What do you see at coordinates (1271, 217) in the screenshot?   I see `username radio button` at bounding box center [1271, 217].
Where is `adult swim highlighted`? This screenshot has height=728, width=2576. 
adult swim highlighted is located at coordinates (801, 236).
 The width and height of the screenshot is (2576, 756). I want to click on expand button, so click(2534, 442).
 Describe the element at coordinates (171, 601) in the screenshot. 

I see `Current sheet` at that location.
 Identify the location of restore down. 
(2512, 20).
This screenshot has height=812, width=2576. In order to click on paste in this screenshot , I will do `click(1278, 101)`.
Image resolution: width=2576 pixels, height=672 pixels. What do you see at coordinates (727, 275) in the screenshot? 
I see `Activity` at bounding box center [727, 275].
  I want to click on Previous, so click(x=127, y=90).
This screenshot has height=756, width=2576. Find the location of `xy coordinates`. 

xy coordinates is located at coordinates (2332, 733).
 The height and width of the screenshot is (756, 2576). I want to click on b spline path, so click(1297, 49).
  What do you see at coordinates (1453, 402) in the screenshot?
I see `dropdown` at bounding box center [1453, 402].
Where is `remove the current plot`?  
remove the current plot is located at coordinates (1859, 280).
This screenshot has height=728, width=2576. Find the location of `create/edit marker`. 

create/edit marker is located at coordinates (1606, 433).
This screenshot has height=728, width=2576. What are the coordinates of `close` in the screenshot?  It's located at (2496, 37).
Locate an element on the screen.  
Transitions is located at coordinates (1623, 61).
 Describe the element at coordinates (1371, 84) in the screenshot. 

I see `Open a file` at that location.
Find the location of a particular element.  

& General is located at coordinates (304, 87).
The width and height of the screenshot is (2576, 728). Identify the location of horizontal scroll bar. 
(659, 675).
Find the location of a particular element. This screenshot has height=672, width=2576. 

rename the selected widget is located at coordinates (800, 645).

◆ **What you will do**
Rewrite all of the material above, replacing every "Find the location of" with "Locate" and leaving everything else unchanged.

◆ **Response below**
What do you see at coordinates (1271, 217) in the screenshot?   I see `username radio button` at bounding box center [1271, 217].
Where is `adult swim highlighted`? This screenshot has height=728, width=2576. 
adult swim highlighted is located at coordinates (801, 236).
 The width and height of the screenshot is (2576, 756). I want to click on expand button, so click(2534, 442).
 Describe the element at coordinates (171, 601) in the screenshot. 

I see `Current sheet` at that location.
 Identify the location of restore down. 
(2512, 20).
This screenshot has height=812, width=2576. In order to click on paste in this screenshot , I will do `click(1278, 101)`.
Image resolution: width=2576 pixels, height=672 pixels. What do you see at coordinates (727, 275) in the screenshot? 
I see `Activity` at bounding box center [727, 275].
  I want to click on Previous, so click(x=127, y=90).
This screenshot has height=756, width=2576. Locate `xy coordinates`. 

xy coordinates is located at coordinates (2332, 733).
 The height and width of the screenshot is (756, 2576). I want to click on b spline path, so click(1297, 49).
  What do you see at coordinates (1453, 402) in the screenshot?
I see `dropdown` at bounding box center [1453, 402].
Where is `remove the current plot`?  
remove the current plot is located at coordinates (1859, 280).
This screenshot has height=728, width=2576. Locate `create/edit marker`. 

create/edit marker is located at coordinates (1606, 433).
This screenshot has height=728, width=2576. What are the coordinates of `close` in the screenshot?  It's located at (2496, 37).
Locate an element on the screen.  
Transitions is located at coordinates (1623, 61).
 Describe the element at coordinates (1371, 84) in the screenshot. 

I see `Open a file` at that location.
Locate a particular element.  

& General is located at coordinates (304, 87).
The width and height of the screenshot is (2576, 728). Identify the location of horizontal scroll bar. 
(659, 675).
Locate a particular element. This screenshot has height=672, width=2576. 

rename the selected widget is located at coordinates (800, 645).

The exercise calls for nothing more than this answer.